## What is required
Within the data that follows, set down exactly the lines from the one containing "Instruction: Click the RSI 70 level label" through the one containing "Click the radmin", both ends included.

## Collected data entries
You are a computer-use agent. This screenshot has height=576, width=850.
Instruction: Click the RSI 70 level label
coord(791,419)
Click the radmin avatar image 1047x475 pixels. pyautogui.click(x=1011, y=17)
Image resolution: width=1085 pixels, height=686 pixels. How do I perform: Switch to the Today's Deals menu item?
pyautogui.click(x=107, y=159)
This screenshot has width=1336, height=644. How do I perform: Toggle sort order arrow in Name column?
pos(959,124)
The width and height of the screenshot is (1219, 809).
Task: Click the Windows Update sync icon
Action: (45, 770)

--

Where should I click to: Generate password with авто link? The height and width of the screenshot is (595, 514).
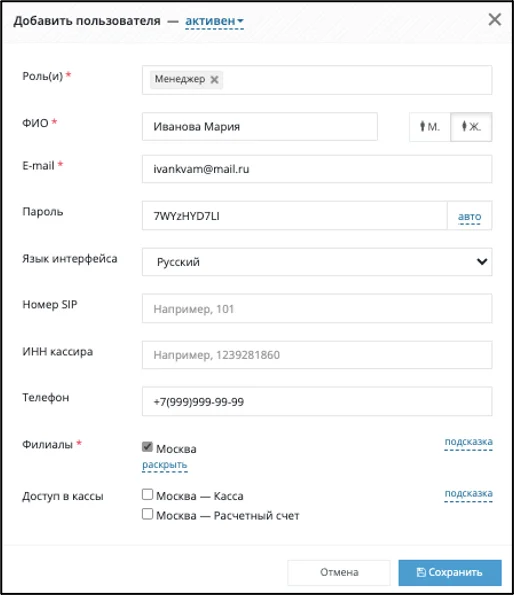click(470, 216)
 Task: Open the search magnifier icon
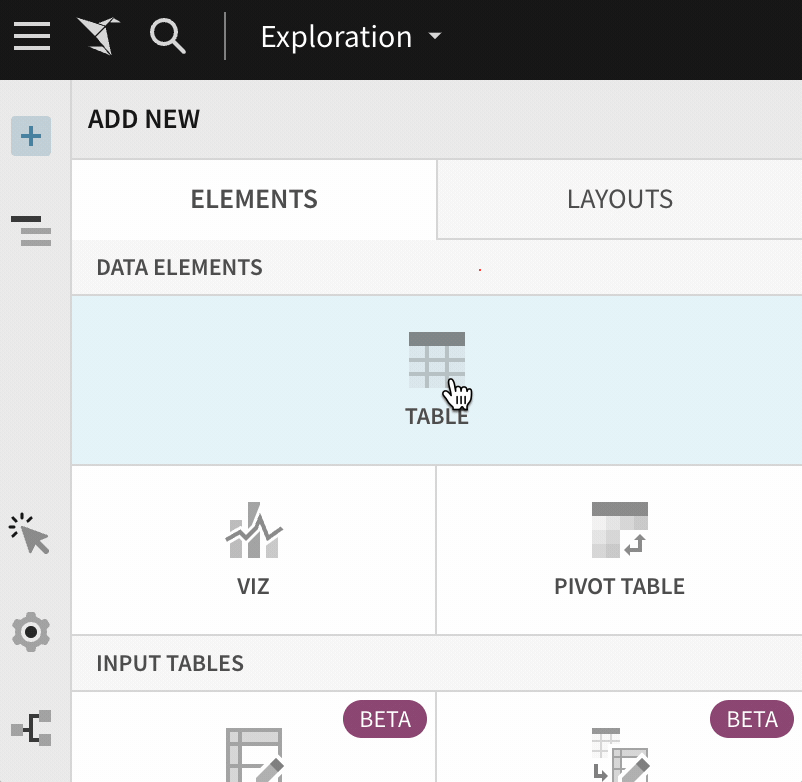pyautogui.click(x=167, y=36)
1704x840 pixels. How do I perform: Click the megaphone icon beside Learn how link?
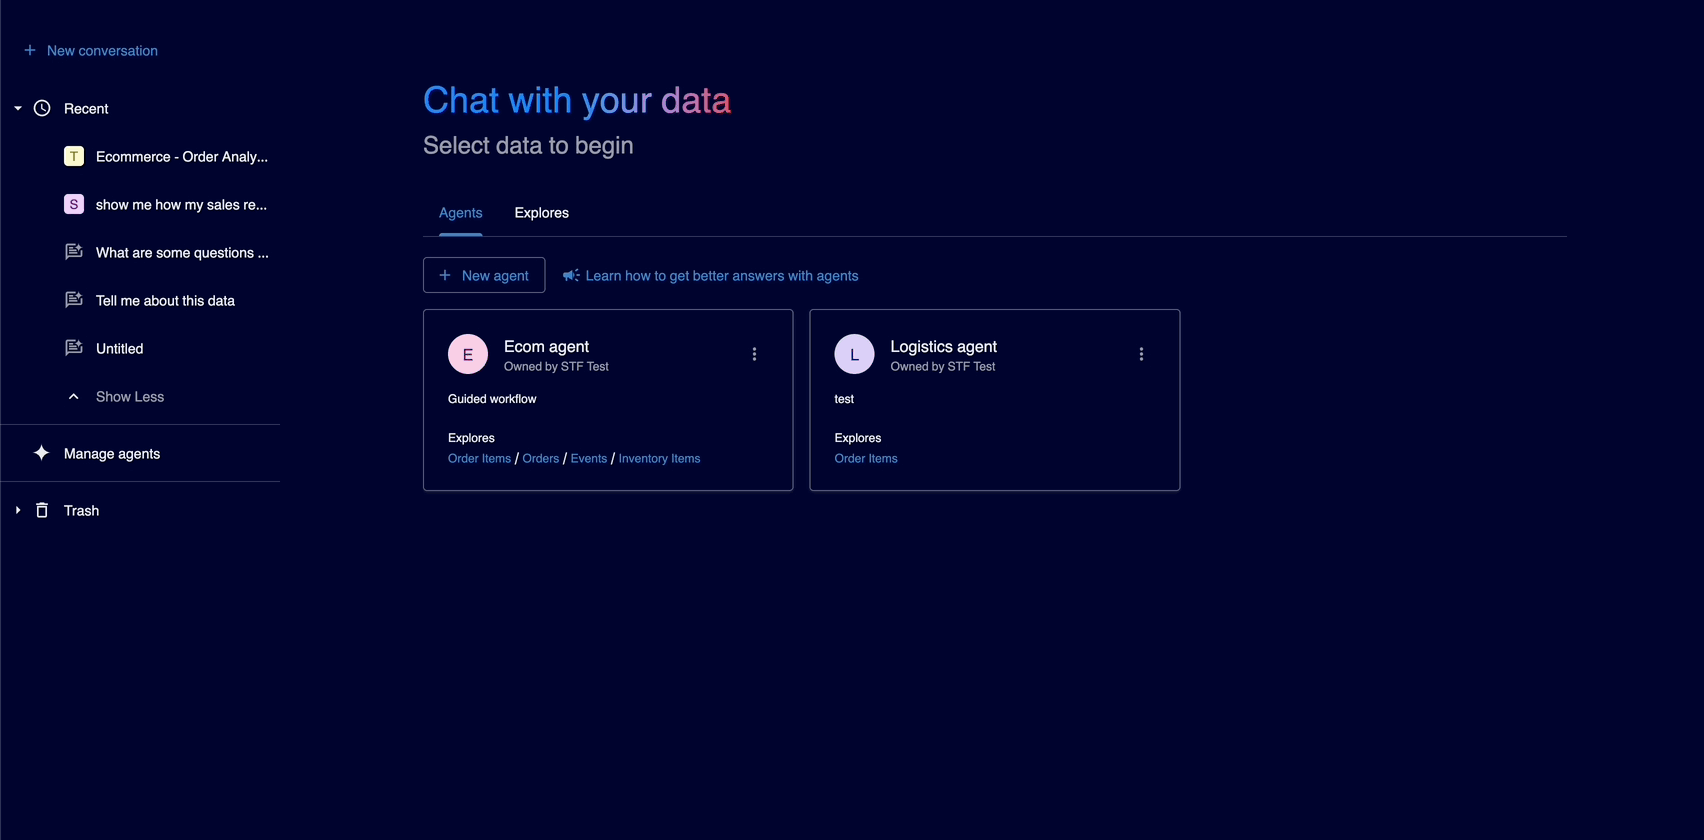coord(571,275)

## Your response
Instruction: Click the RSI 70 level label
coord(791,419)
Click the radmin avatar image 1047x475 pixels. pyautogui.click(x=1011, y=17)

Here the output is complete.